------ Data records ------

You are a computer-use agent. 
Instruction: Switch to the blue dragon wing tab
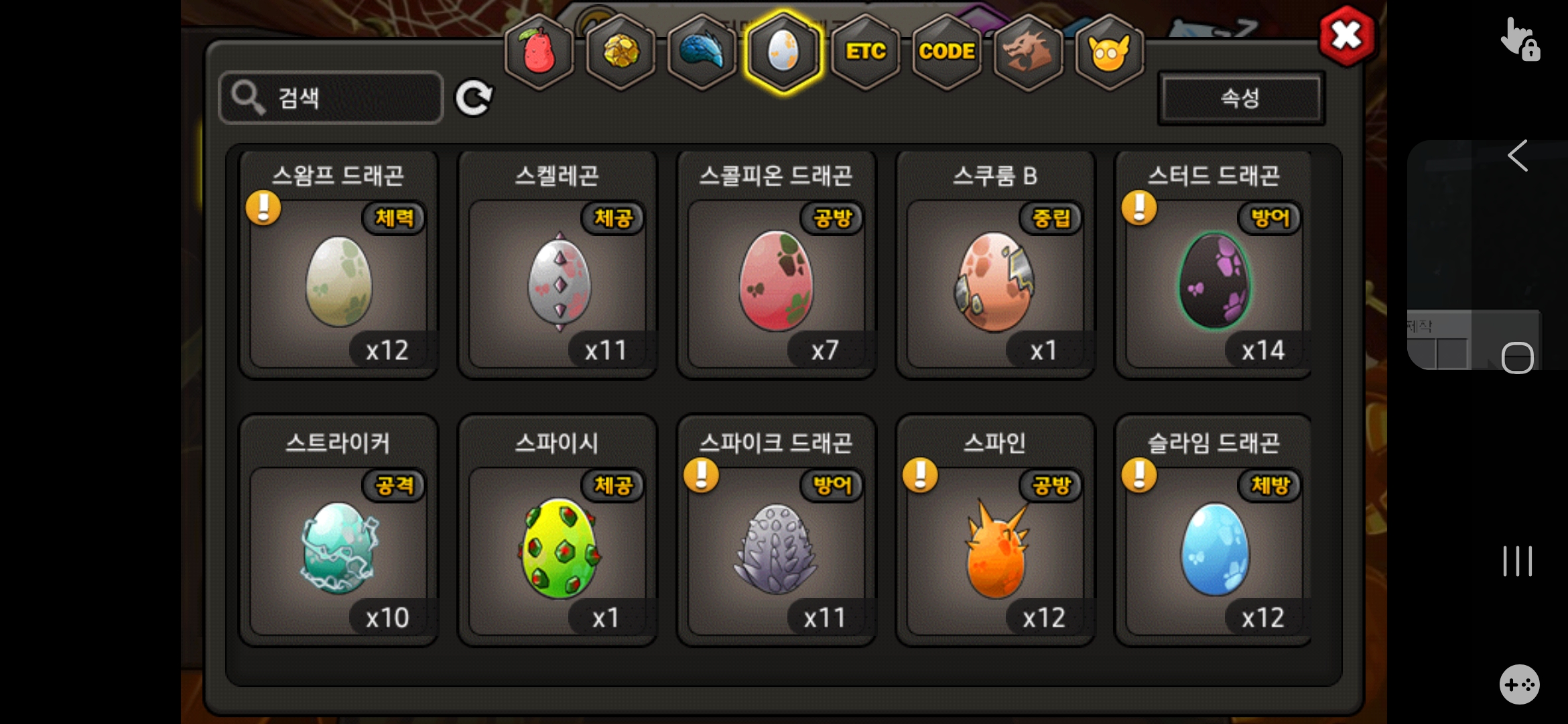[702, 52]
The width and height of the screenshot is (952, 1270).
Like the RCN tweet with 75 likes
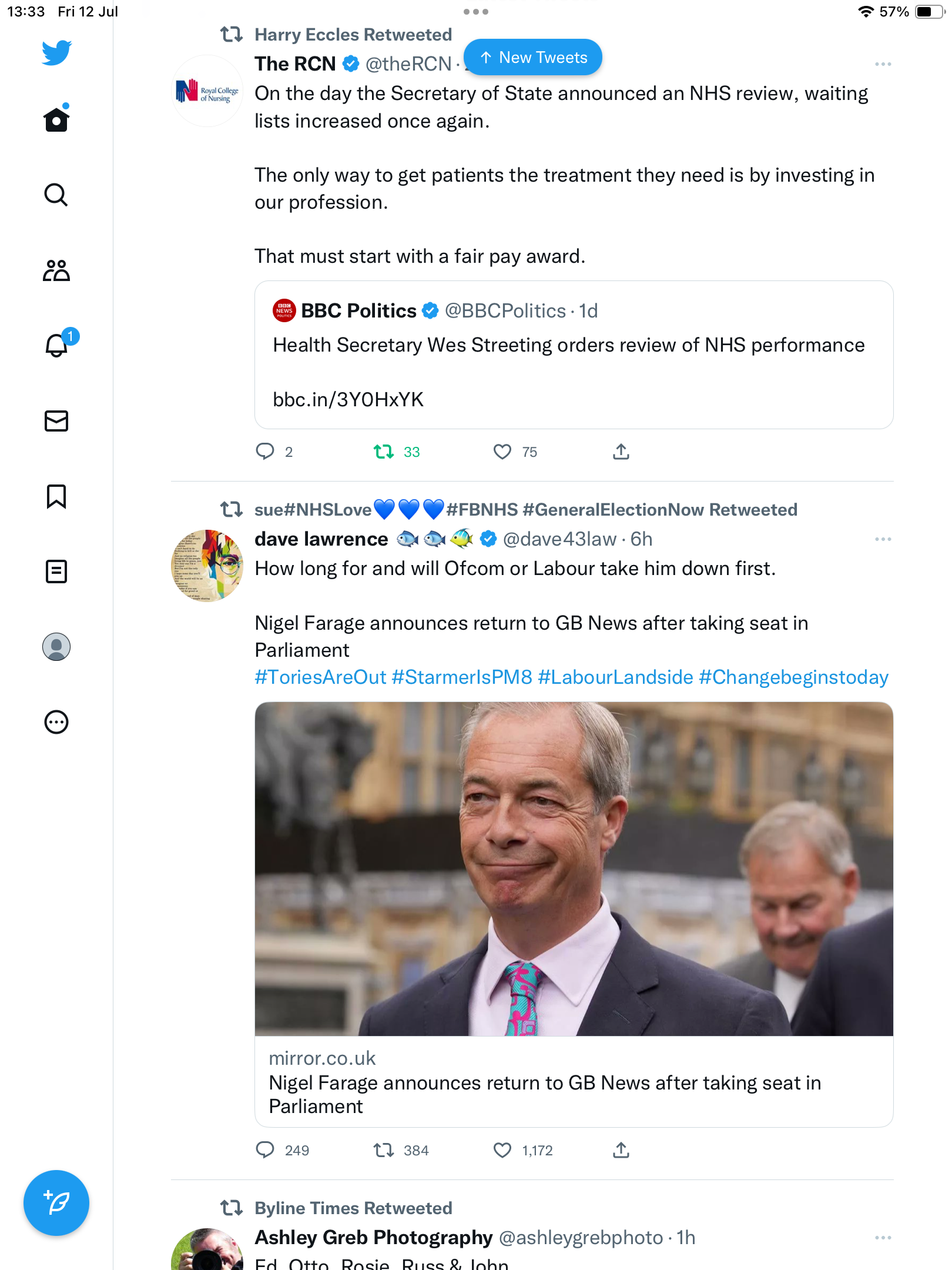(x=502, y=452)
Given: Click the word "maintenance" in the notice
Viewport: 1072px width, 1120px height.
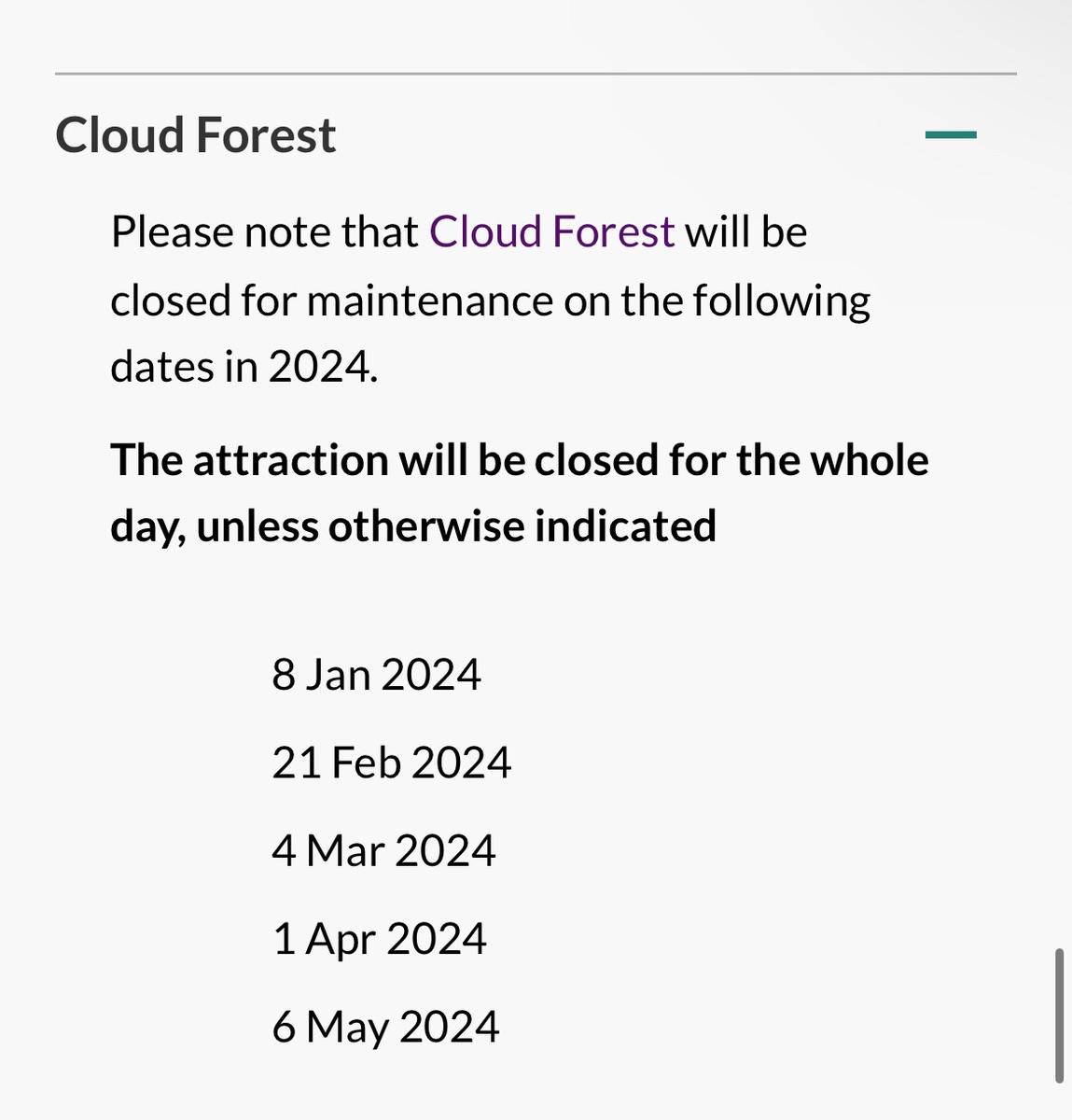Looking at the screenshot, I should 430,301.
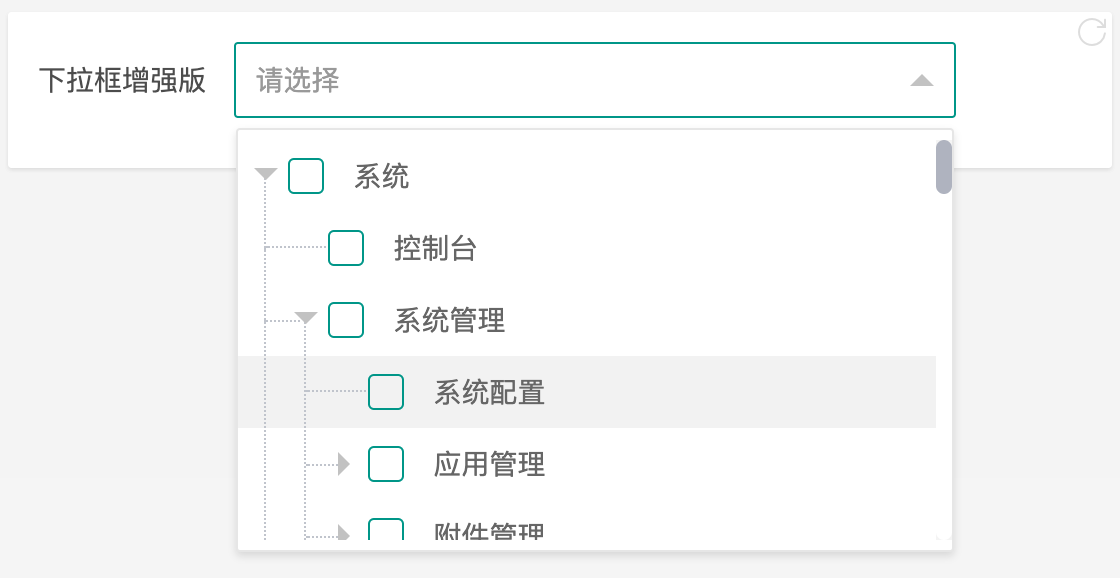Select the 应用管理 checkbox
1120x578 pixels.
[x=386, y=464]
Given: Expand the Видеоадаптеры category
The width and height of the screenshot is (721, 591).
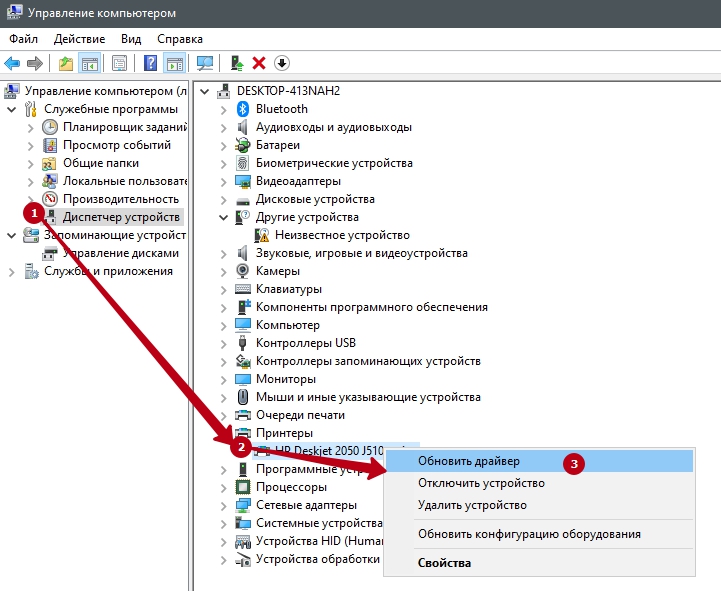Looking at the screenshot, I should pos(224,181).
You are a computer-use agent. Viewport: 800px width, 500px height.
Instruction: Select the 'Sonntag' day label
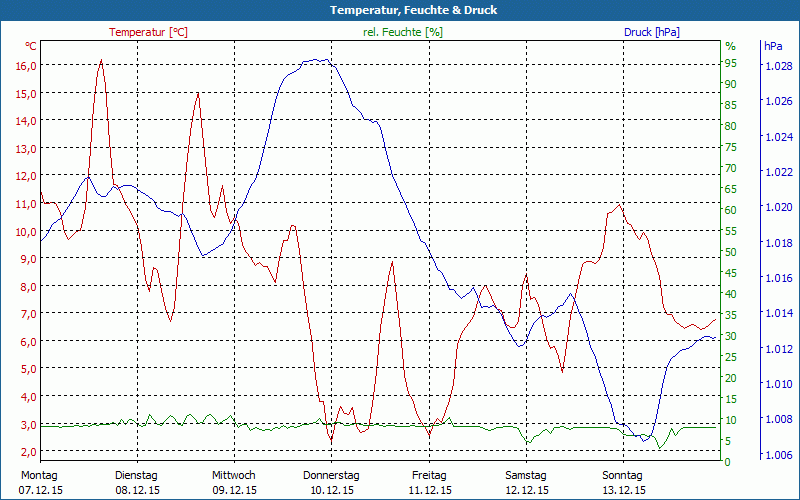(622, 475)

------

▶ [What to work on] Could you write all the entries out again exactly, but without their pictures?

▶ [Task output]
You are a computer-use agent. 
Instruction: Switch to the blue dragon wing tab
[702, 52]
The width and height of the screenshot is (952, 1270).
Like the RCN tweet with 75 likes
(x=502, y=452)
Given: Click the word "maintenance" in the notice
Viewport: 1072px width, 1120px height.
Looking at the screenshot, I should 430,301.
Select the 应用管理 checkbox
1120x578 pixels.
[x=386, y=464]
Given: Expand the Видеоадаптеры category
The width and height of the screenshot is (721, 591).
Looking at the screenshot, I should pos(224,181).
You are a computer-use agent. Viewport: 800px width, 500px height.
Instruction: Select the 'Sonntag' day label
(622, 475)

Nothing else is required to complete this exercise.